1. lâ cereme : şüphe yok, şüphesiz
2. enne allâhe : (muhakkak ki Allah), Allah’ın olduğu
3. ya’lemu : bilir
4. mâ yusirrûne : gizledikleri, sırları, sakladıkları şeyler
5. ve mâ yu’linûne : ve açıkladıkları (alenî olan) şeyler
6. inne-hu : muhakkak o
7. lâ yuhıbbu : sevmez
8. el mustekbirîne : büyüklenen, kibirlenen kimseler


AÇIKLAMA
Allahu Tealâ bu ayetlerde yüceliğine ve ibadet edilmeye sadece kendisinin lâyık olduğuna, kendisinin dışında olan hiçbir şey yaratmayacak durumdaki putların buna lâyık olamayacağına işaret etmekte ve şöyle buyurmaktadır: “Hiç yaratanla yaratmayan bir olur mu?” Yani (önceki ayetlerde) zikrettiğimiz bütün bu varlıkları yaratanla hiçbir şeyi yaratmayan hatta asla hiçbir şeyi yaratacak güce sahip olmayan varlıklar bir olur mu? Hiç düşünmüyor, ibret ve ders almıyor musunuz? Çünkü bu gerçeği bilmek için ince ince düşünmeye, geniş bir şekilde tefekkür etmeye ve inceleyip araştırmaya gerek yoktur.

Bu soru inkâr manasında olup kâfirleri bilgisizlik ve takdiri kötüye kullanmakla itham etmek kasdıyla sorulmuştur. Bu ayetin bir benzeri de şudur: “İşte bunlar Allah’ın yaratıklarıdır. Gösterin bana, O’ndan başkaları ne yarattı?” (Lokman, 31/11).

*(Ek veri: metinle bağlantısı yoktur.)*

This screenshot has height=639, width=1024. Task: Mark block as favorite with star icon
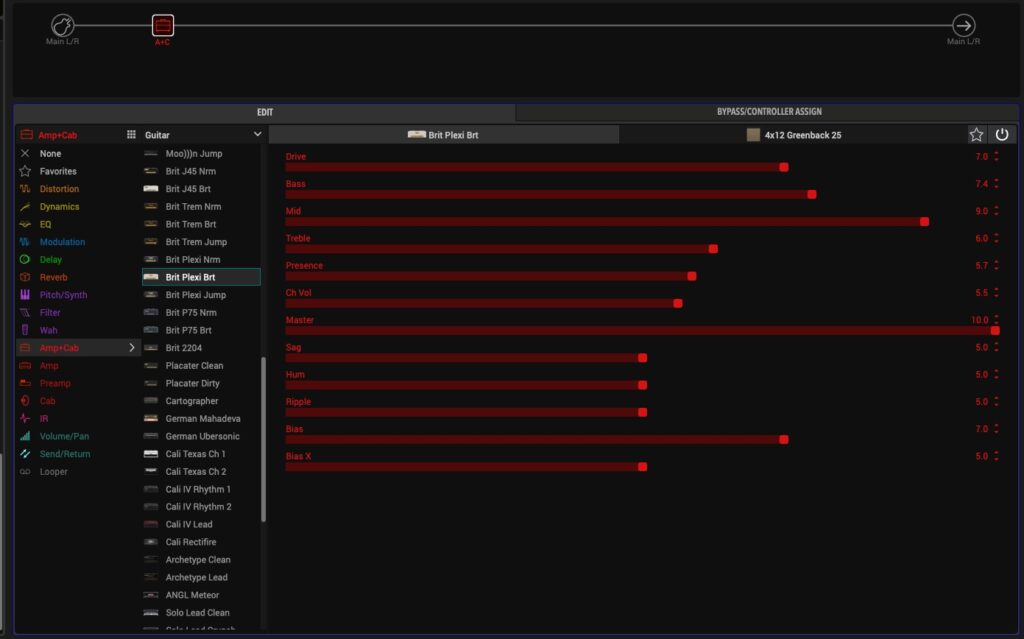point(976,134)
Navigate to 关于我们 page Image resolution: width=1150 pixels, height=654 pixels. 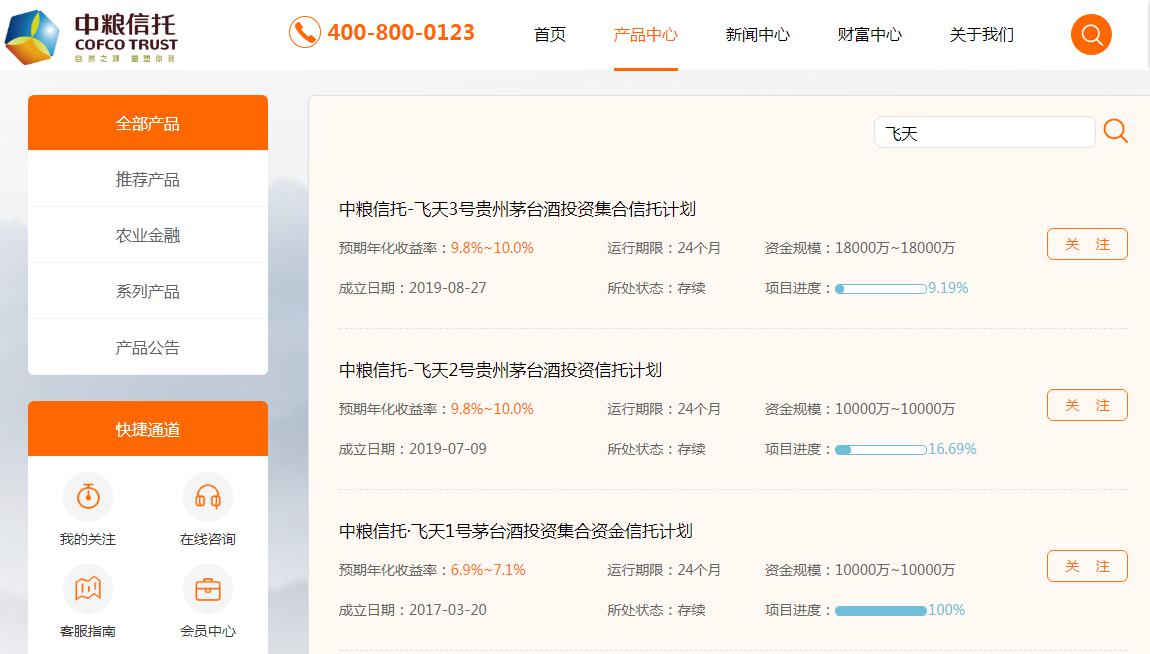pos(981,35)
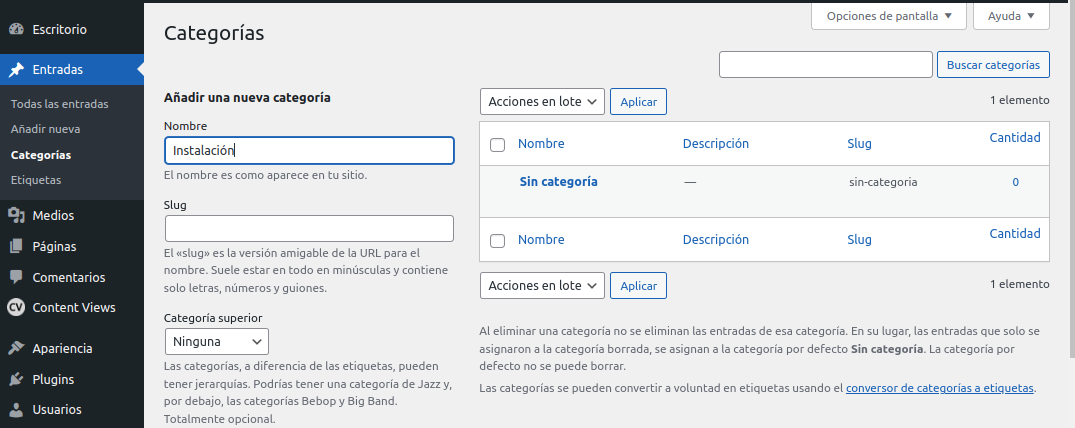The height and width of the screenshot is (428, 1075).
Task: Click the Comentarios speech bubble icon
Action: point(16,277)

Allahu Tealâ bundan sonra sadece en büyük nimet vericinin ibadet edilmeye lâyık olduğunu beyan etmek için kullarına verdiği nimetlerinin çokluğuna ve onlara yaptığı ihsana işaret etti: Siz Allah’ın nimetlerini hesap edip tesbit etmek isteseniz bunu tam anlamıyla sayamazsınız, sayılarını tesbit edemezsiniz. Zira Allah’ın nimetleri çoktur ve devamlıdır. İnsan aklı bunu tamamen idrak etmekten âcizdir.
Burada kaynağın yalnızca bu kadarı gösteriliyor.